- Faith & Family
There are major financial mismanagement problems throughout the Florida college system. This is not a new problem, but after it was publicly reported that trustees at Florida State College at Jacksonville agreed to a $1.2 million severance package with the outgoing president, our governor decided to take some action.
It appears that someone was asleep at the switch, because the trustees agreed to this severance package allowing the president to work at home, while receiving the money. Dr. Steven R. Wallace resigned last week after disclosure about his financial and payment management, as well as spending habits and operational problems at Florida’s fourth-largest community college.
Operational problems at FSCJ have been mounting since it was revealed that there were millions in financial aid mistakes. Almost 1,700 appeals for federal loans and Pell Grants were wrongly approved between 2010 and this spring, leading the college to owe the U.S. Department of Education $4.2M. This has turned into a mess, especially after a review of Wallace’s expenses prompted
the Board of Trustees to apply restrictions on his spending and travel. And when that happened, he decided to resign following in the footsteps of the former president of Edison State College in Fort Meyers, Florida.

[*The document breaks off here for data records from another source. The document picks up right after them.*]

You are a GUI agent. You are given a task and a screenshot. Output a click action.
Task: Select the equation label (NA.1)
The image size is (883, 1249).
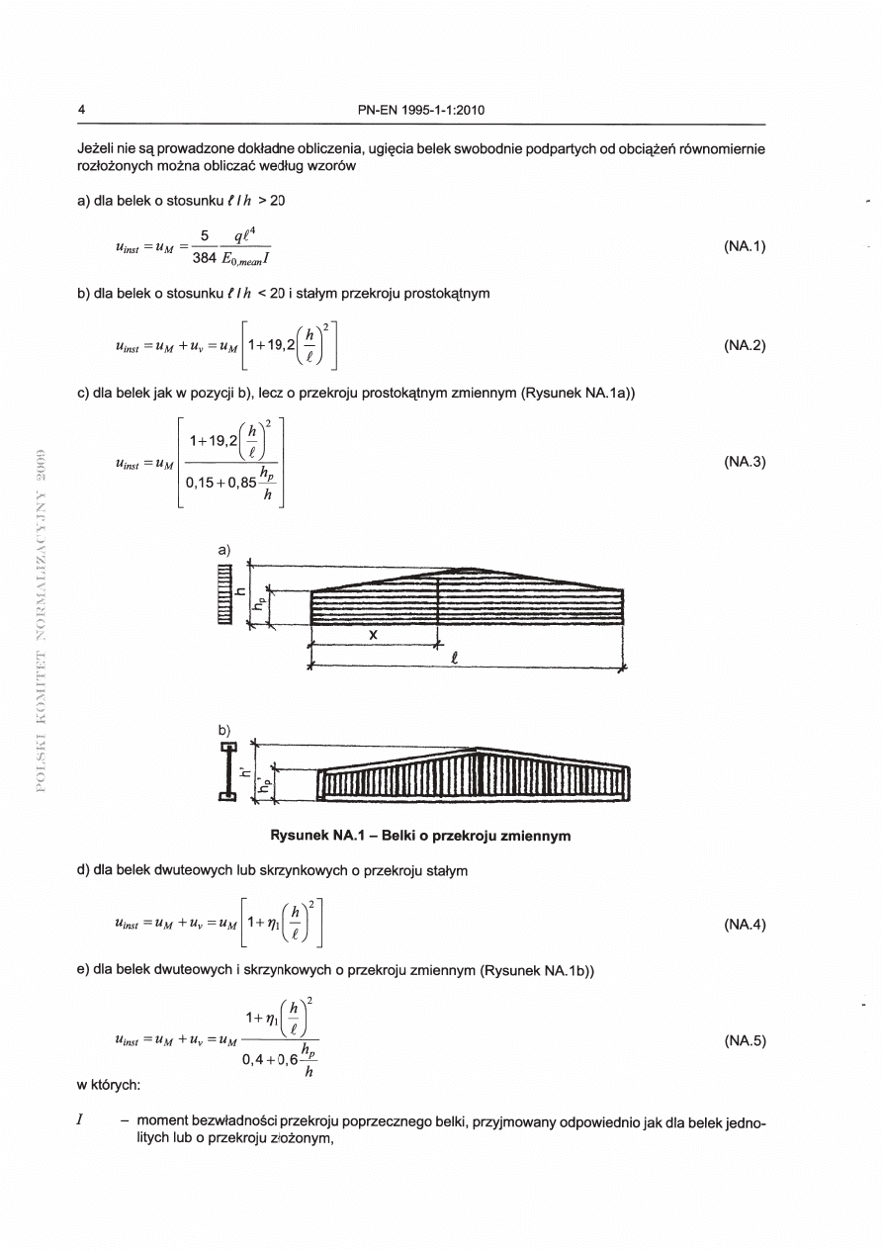pyautogui.click(x=745, y=247)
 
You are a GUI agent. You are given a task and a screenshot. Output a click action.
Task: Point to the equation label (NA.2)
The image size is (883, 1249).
pyautogui.click(x=745, y=346)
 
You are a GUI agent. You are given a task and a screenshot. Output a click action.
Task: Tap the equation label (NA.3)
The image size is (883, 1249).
pyautogui.click(x=745, y=462)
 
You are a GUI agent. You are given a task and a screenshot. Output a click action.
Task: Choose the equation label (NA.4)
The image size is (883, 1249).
pyautogui.click(x=745, y=926)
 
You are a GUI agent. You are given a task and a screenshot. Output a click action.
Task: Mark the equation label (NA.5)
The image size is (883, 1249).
pyautogui.click(x=745, y=1040)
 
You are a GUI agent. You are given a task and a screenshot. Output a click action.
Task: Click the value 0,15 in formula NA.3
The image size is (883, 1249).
pyautogui.click(x=204, y=486)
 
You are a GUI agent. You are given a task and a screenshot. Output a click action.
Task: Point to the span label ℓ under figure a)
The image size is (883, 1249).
pyautogui.click(x=453, y=659)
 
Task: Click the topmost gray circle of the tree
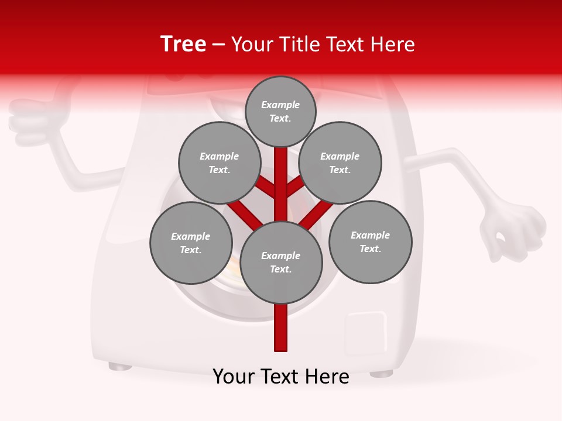280,111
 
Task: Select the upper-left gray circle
219,163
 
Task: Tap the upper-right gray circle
340,163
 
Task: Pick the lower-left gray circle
191,243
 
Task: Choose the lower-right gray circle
370,241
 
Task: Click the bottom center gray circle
281,263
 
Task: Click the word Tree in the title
183,44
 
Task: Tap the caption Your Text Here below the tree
281,377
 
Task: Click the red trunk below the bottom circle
281,327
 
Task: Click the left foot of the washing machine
120,367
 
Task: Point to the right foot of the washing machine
382,372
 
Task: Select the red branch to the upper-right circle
295,187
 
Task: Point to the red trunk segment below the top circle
281,175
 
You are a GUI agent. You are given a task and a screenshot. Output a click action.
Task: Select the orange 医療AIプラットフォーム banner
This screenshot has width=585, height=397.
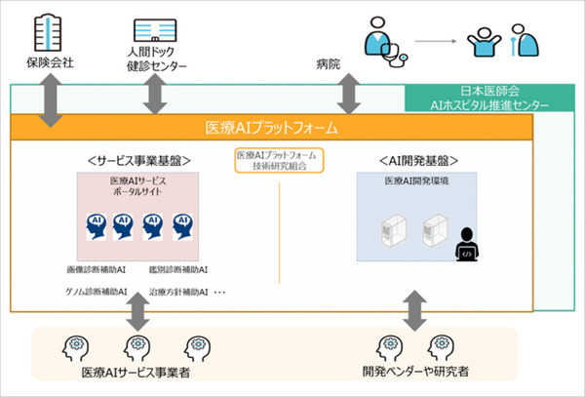[270, 128]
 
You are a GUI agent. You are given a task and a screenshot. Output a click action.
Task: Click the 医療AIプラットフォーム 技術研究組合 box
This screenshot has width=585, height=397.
[279, 161]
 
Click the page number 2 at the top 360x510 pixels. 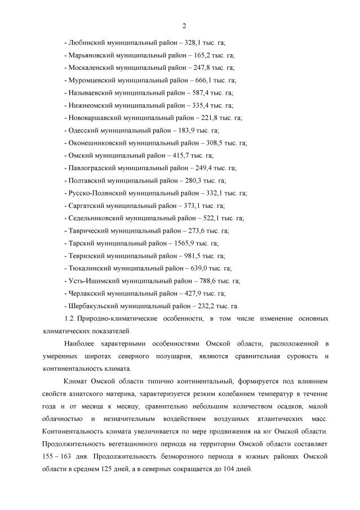(184, 26)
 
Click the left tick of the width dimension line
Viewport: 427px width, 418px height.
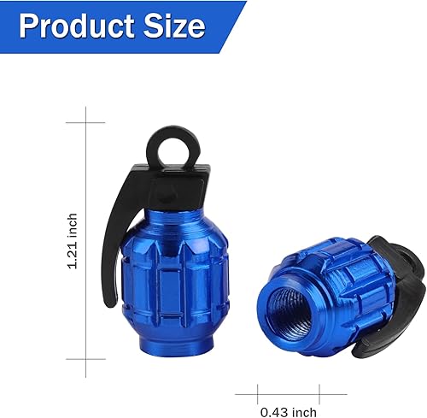coord(260,394)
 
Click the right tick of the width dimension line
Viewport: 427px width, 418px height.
coord(321,394)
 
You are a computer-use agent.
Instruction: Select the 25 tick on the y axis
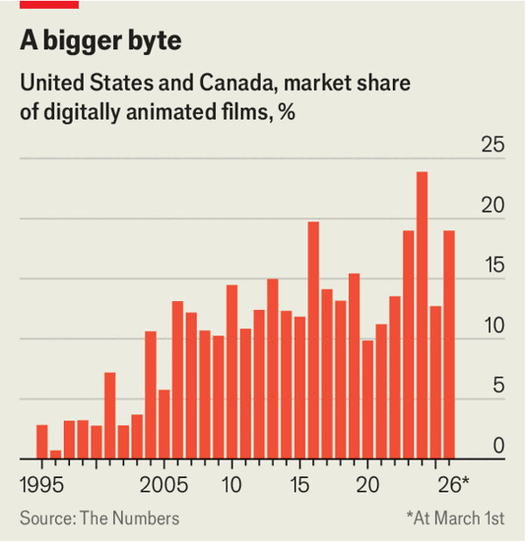[493, 145]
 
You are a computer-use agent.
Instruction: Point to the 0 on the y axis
[498, 446]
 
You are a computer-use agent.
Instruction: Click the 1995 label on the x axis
[42, 484]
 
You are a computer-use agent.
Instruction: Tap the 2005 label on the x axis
[164, 484]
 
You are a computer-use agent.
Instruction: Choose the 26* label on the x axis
[453, 484]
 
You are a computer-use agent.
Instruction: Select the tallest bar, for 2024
[422, 315]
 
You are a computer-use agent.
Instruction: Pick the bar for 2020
[368, 399]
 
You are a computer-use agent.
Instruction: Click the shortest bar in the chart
[55, 453]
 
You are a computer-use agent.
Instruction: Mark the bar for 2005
[164, 424]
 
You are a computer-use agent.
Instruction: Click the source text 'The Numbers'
[130, 518]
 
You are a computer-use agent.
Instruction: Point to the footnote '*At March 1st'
[455, 518]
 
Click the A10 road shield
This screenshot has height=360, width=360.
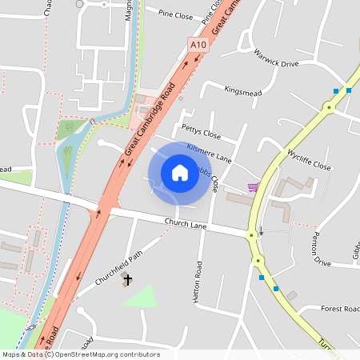(x=198, y=47)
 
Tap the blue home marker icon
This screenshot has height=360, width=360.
(x=179, y=172)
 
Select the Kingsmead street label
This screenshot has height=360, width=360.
(x=242, y=91)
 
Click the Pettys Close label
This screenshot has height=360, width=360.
(x=201, y=129)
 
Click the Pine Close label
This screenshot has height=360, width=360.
(x=175, y=14)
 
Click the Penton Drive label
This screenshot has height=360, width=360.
(x=322, y=251)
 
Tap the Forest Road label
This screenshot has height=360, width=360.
(x=340, y=308)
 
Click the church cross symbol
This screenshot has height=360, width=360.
(x=126, y=280)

This president resigned earlier in the year and received a $540,000 settlement from his trustees. This settlement was reached after numerous allegations of failed leadership and inappropriate spending. Together these two presidents will walk away from their jobs and make close to $2 million — now Governor Scott is asking the chief inspector to review the contracts of 28 presidents who control and manage the state college system.
Scott has been in office for almost two years and appointed a higher education panel to analyze and improve the accountability in the system. But the panel missed holding the leaders in the system accountable to the operating and financial procedures. Instead of correcting a blatant disregard for proper operating systems, the panel is recommending raising tuitions.
Again it appears that the Governor’s blue ribbon higher education panel was asleep at the switch. Because if Sandy Shugart, president of Orlando’s Valencia College was terminated, he would receive $113,000 as a settlement, so Florida taxpayers must begin to ask if this is fair? Most of the 28 presidents have a good severance package and the Florida taxpayer is responsible for paying that severance.
There is no quick fix to solving the higher education operating and financial system in Florida. Florida’s higher education leaders must operate with a vision and develop a path to future job placement. In order for the higher education system to be successful, the graduate must be able to get a job and earn a good income. When our leaders waste our taxpayer’s money, they hurt our children. Visionary leaders in education will move our state forward with accountability benchmarks and a measurement of how many graduating students are finding jobs equivalent to their degrees.
Roger Caldwell is the CEO of On Point Media Group in Orlando.